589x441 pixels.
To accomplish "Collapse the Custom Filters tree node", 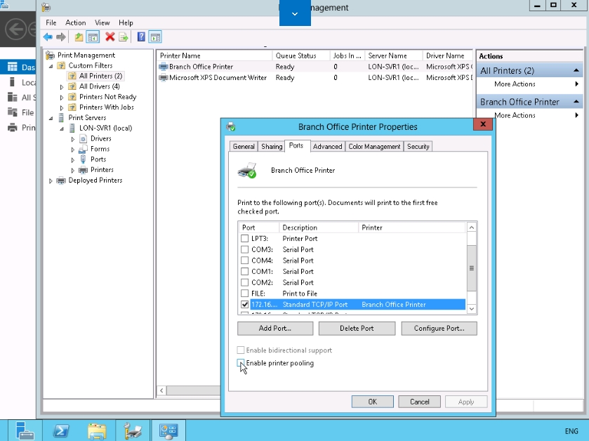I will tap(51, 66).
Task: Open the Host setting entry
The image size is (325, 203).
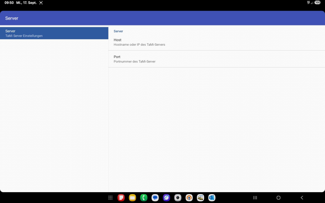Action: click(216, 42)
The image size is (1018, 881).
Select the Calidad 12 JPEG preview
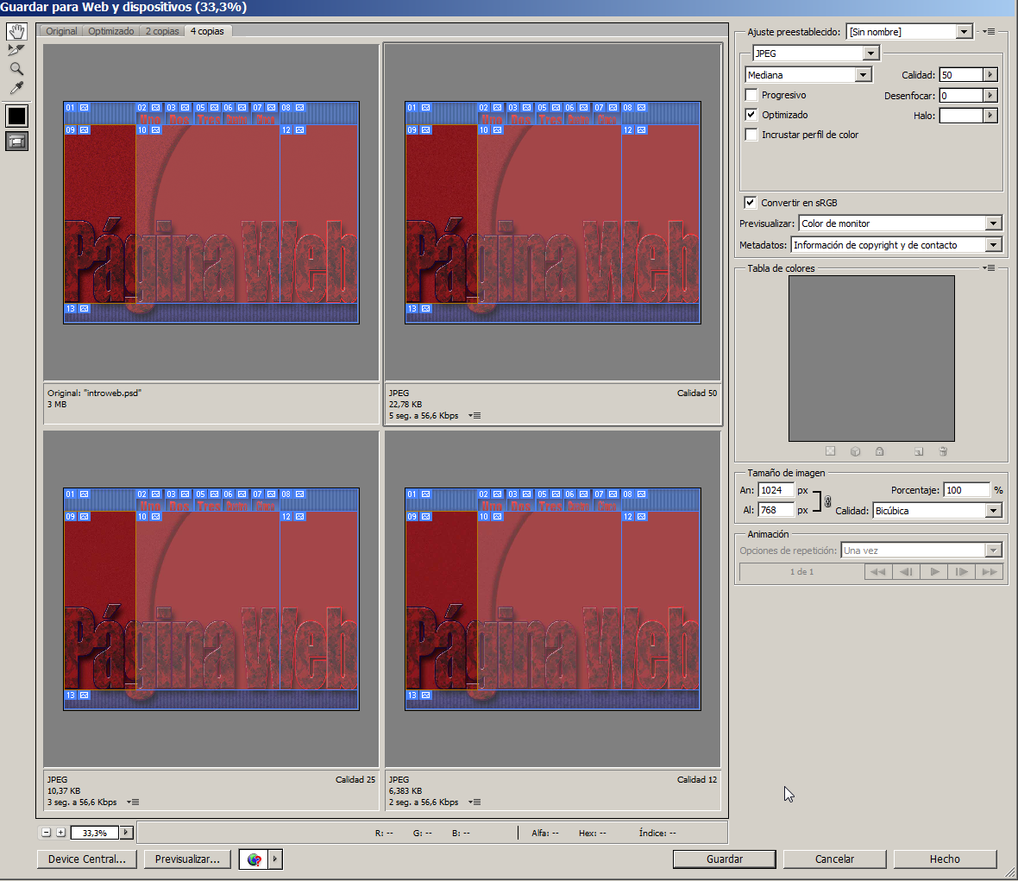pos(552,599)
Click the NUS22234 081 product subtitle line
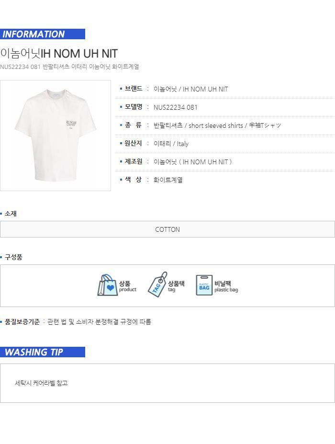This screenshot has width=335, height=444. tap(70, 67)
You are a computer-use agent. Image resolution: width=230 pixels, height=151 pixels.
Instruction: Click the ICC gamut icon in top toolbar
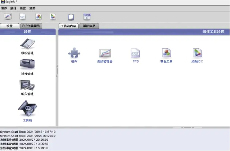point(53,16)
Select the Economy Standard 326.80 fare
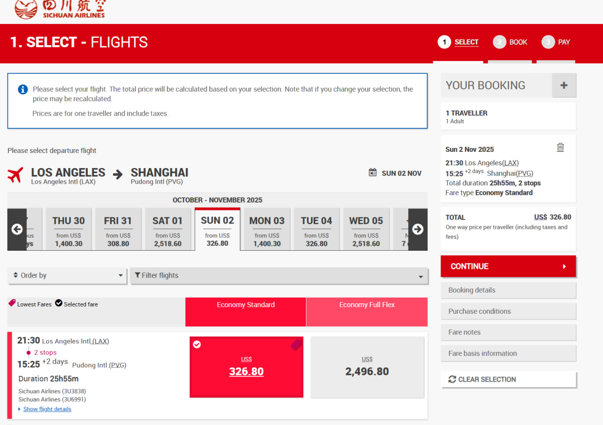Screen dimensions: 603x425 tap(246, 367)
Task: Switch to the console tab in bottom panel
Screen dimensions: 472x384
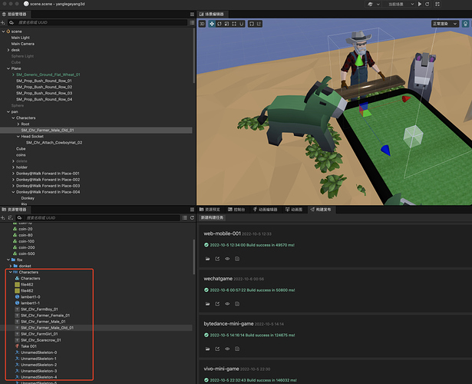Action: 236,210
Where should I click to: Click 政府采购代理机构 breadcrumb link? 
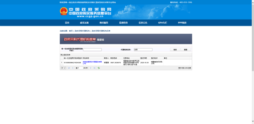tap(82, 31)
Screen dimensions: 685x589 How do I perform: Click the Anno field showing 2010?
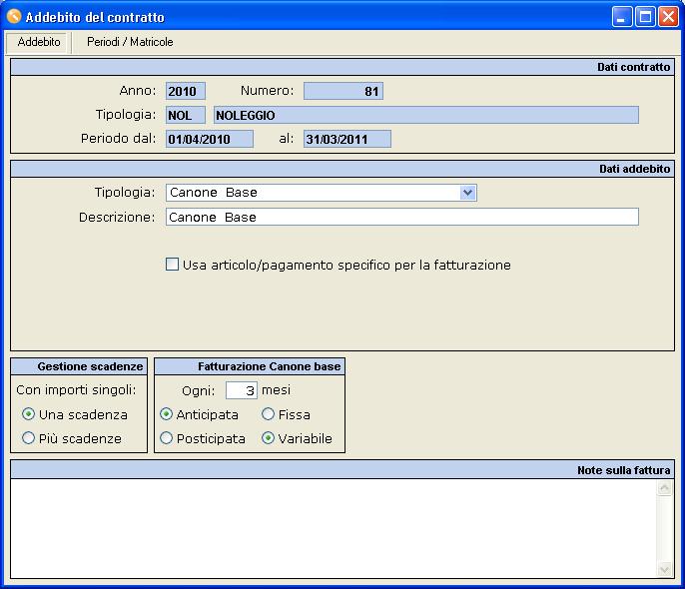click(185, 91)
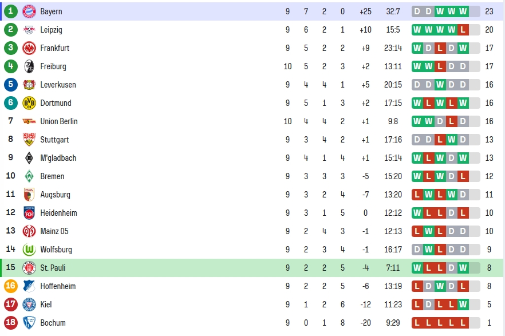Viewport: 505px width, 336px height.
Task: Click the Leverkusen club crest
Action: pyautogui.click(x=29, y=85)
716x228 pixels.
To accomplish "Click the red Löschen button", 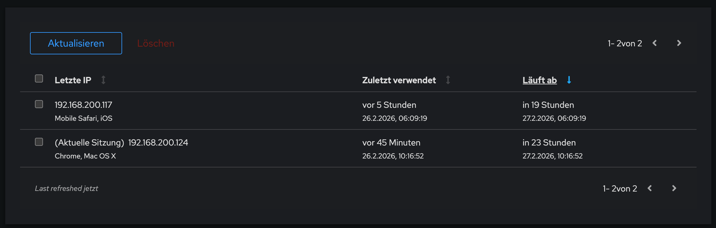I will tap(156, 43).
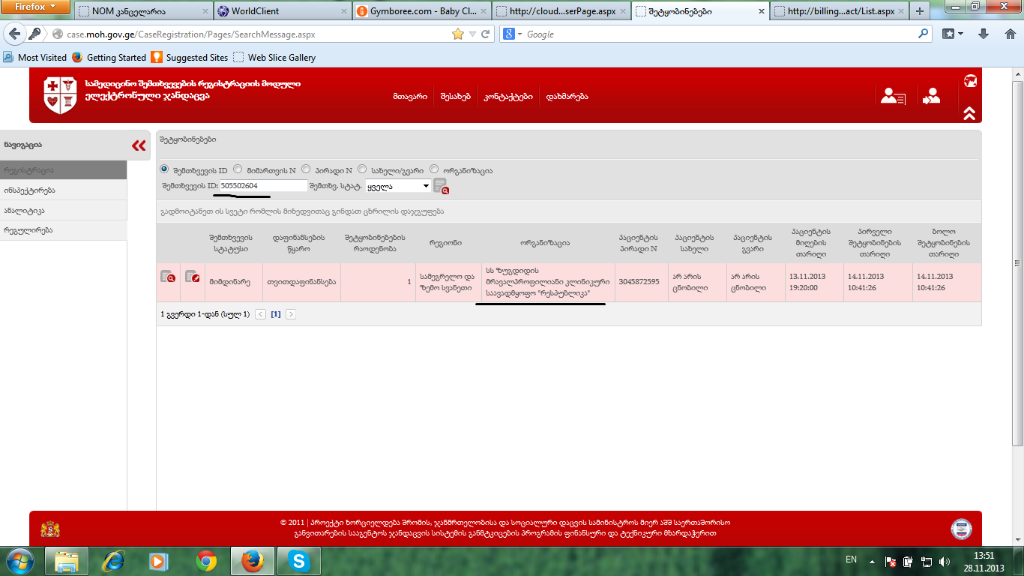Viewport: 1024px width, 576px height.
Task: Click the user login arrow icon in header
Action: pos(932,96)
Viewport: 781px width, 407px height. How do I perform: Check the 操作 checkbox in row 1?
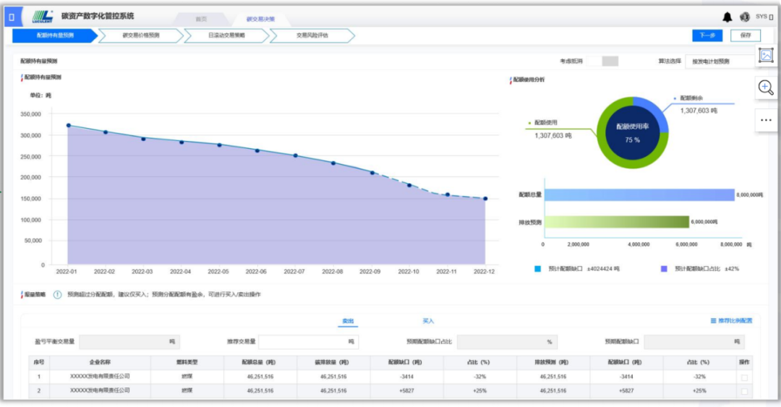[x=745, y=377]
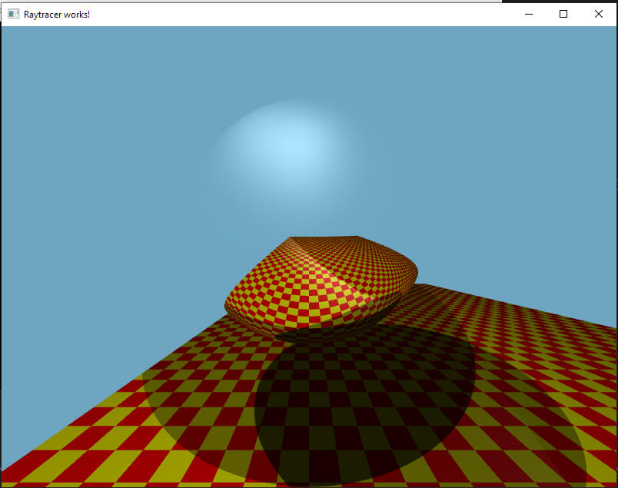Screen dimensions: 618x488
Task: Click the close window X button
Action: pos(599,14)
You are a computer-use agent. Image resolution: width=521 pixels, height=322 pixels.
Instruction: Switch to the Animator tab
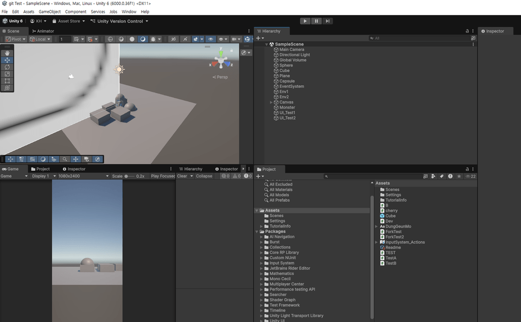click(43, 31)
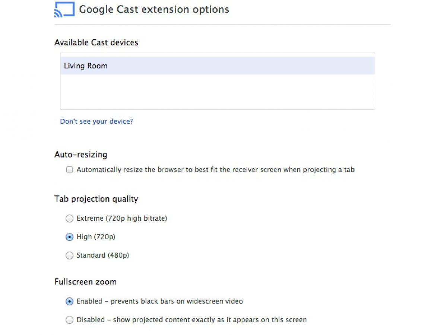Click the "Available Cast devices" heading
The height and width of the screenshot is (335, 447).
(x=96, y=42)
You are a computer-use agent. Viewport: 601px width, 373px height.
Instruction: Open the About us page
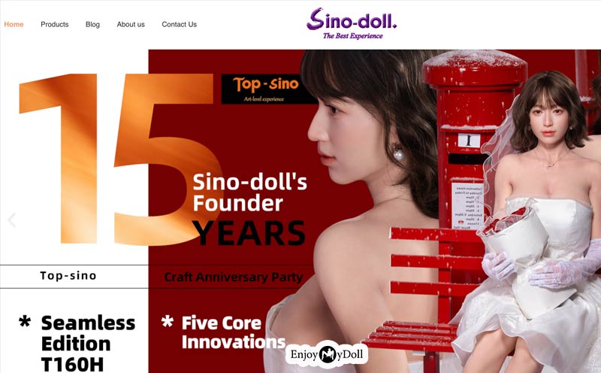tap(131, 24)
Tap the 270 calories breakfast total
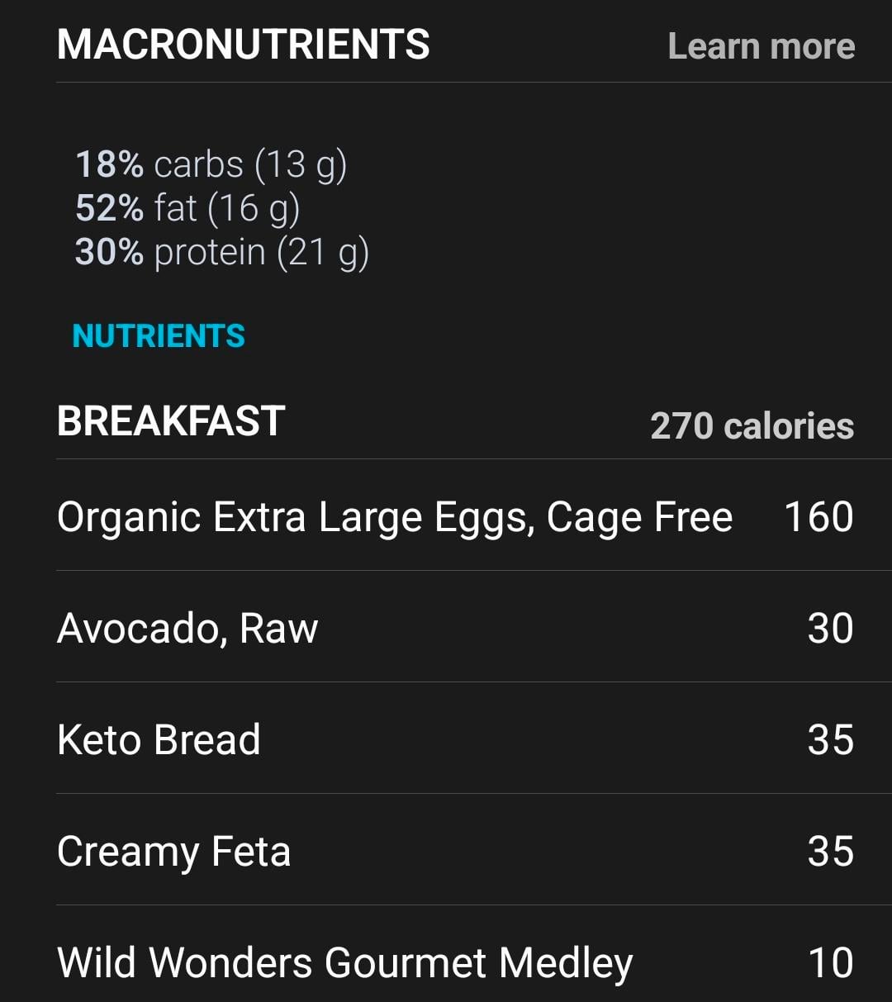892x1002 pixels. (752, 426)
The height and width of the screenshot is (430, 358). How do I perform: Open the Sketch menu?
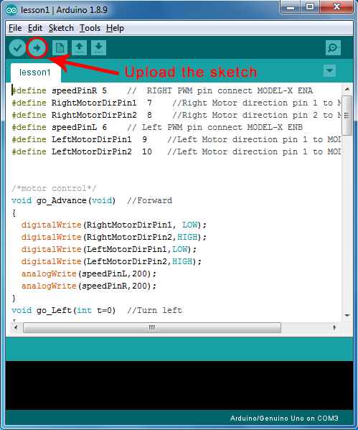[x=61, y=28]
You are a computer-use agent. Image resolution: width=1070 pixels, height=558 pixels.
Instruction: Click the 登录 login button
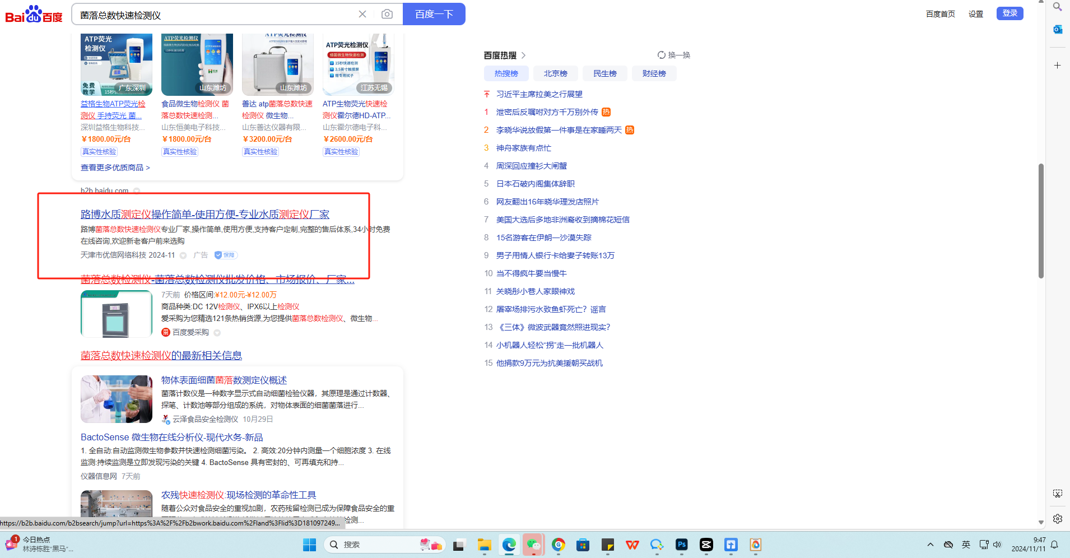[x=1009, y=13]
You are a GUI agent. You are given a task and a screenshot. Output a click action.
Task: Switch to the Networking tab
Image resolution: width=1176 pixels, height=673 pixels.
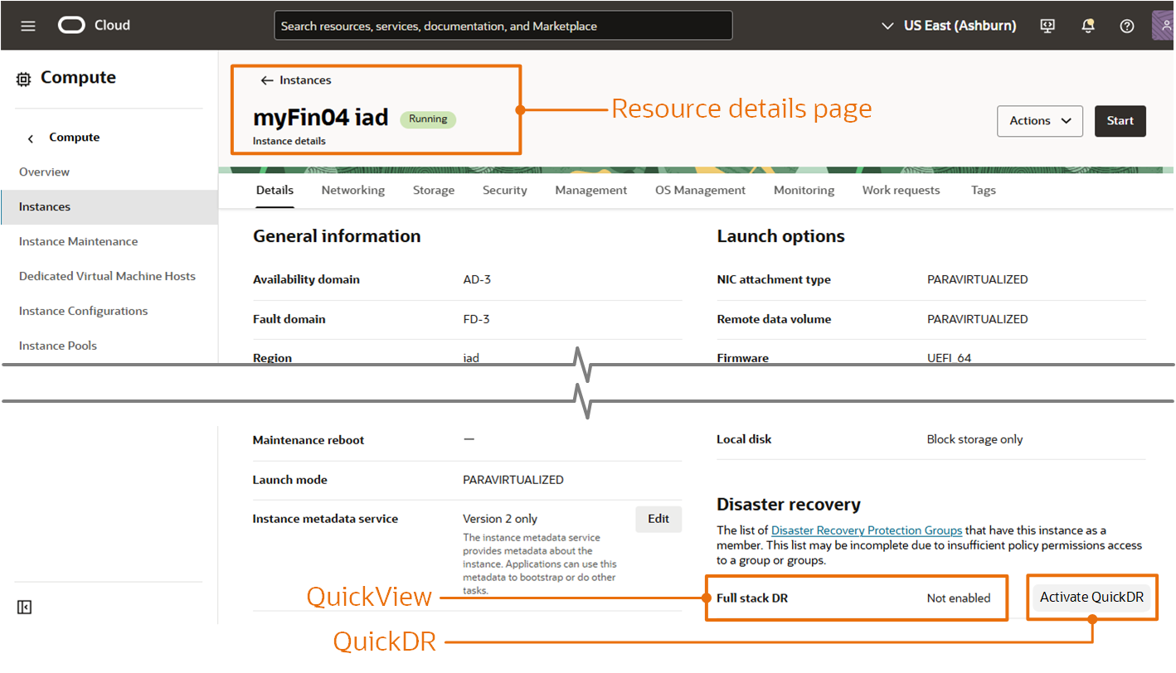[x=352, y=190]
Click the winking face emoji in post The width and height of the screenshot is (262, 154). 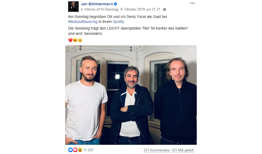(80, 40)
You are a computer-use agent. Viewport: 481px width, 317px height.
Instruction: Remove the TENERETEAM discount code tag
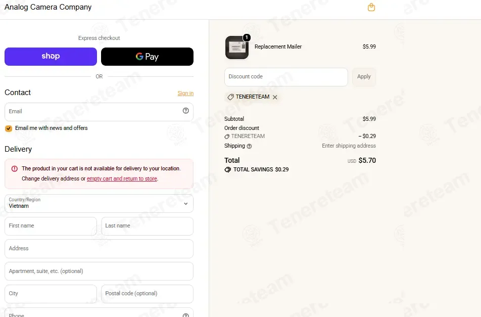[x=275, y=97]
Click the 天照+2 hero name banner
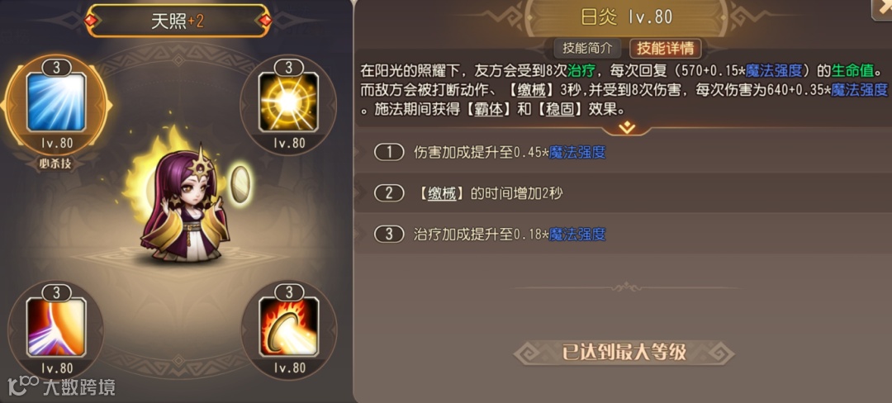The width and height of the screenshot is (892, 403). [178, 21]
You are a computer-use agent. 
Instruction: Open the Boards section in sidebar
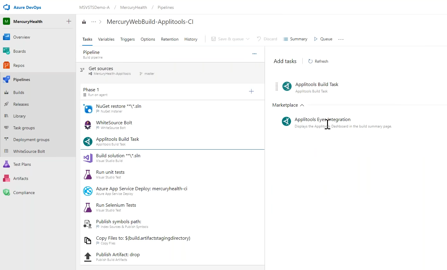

- - -

DIRECTIONS FOR THIS TASK ▸
Please report all lines in the entries where "agent" appears.

WRITTEN RESPONSE ▸
You are a computer-use agent. Image resolution: width=230 pixels, height=151 pixels.
You are a computer-use agent. Image resolution: width=521 pixels, height=322 pixels.
You are a computer-use agent. Viewport: 601px width, 373px height.
You are a computer-use agent. Image resolution: width=1070 pixels, height=558 pixels.
You are a GUI agent. You are given a task and a screenshot. Output a click action.
You are a computer-use agent. Viewport: 481px width, 317px height.
You are a computer-use agent. 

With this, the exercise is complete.